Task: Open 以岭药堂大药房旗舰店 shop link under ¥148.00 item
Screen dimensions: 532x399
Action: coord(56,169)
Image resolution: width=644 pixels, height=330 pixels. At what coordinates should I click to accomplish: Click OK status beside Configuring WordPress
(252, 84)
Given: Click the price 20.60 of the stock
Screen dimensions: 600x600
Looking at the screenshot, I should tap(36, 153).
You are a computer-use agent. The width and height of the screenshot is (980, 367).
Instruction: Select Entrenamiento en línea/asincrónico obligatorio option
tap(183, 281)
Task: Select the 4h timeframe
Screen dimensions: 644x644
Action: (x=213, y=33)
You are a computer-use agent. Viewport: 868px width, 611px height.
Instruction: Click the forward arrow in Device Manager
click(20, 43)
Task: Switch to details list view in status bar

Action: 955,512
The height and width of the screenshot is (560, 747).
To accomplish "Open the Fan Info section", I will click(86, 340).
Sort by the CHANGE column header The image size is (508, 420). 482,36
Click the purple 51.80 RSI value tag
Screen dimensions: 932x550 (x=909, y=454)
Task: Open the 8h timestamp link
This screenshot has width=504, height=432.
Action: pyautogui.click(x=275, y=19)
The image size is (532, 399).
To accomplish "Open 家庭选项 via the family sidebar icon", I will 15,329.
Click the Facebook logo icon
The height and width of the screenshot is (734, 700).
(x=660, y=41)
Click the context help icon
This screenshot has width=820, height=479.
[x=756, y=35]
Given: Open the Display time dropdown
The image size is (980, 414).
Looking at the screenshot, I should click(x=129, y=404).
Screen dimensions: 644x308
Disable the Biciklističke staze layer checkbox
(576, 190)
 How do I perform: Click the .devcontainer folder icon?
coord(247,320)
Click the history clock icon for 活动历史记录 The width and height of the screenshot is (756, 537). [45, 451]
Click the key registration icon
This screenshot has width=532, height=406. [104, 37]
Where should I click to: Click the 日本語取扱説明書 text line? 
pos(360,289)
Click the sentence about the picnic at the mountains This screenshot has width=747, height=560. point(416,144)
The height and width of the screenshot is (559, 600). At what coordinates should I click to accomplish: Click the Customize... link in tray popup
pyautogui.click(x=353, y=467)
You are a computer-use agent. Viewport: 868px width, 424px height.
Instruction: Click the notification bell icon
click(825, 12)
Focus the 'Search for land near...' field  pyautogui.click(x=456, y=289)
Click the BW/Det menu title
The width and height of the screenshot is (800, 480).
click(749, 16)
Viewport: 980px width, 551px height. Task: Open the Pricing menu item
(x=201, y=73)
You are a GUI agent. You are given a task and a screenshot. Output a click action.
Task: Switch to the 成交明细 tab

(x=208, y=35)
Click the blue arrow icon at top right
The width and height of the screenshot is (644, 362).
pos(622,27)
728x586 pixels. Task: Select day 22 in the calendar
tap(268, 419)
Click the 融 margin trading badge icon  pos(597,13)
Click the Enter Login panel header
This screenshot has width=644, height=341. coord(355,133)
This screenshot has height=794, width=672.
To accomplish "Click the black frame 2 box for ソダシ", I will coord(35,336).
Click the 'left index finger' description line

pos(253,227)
-=-=-=-=-
Only the lines above from the line containing "Given: Open the Display time dropdown" through the line containing "Click the BW/Det menu title" should be retyped, exactly and with both ends included.

**Response area:**
Given: Open the Display time dropdown
The image size is (980, 414).
Looking at the screenshot, I should click(x=129, y=404).
Screen dimensions: 644x308
Disable the Biciklističke staze layer checkbox
(576, 190)
 How do I perform: Click the .devcontainer folder icon?
coord(247,320)
Click the history clock icon for 活动历史记录 The width and height of the screenshot is (756, 537). [45, 451]
Click the key registration icon
This screenshot has width=532, height=406. [104, 37]
Where should I click to: Click the 日本語取扱説明書 text line? 
pos(360,289)
Click the sentence about the picnic at the mountains This screenshot has width=747, height=560. point(416,144)
The height and width of the screenshot is (559, 600). At what coordinates should I click to accomplish: Click the Customize... link in tray popup
pyautogui.click(x=353, y=467)
You are a computer-use agent. Viewport: 868px width, 424px height.
Instruction: Click the notification bell icon
click(825, 12)
Focus the 'Search for land near...' field  pyautogui.click(x=456, y=289)
Click the BW/Det menu title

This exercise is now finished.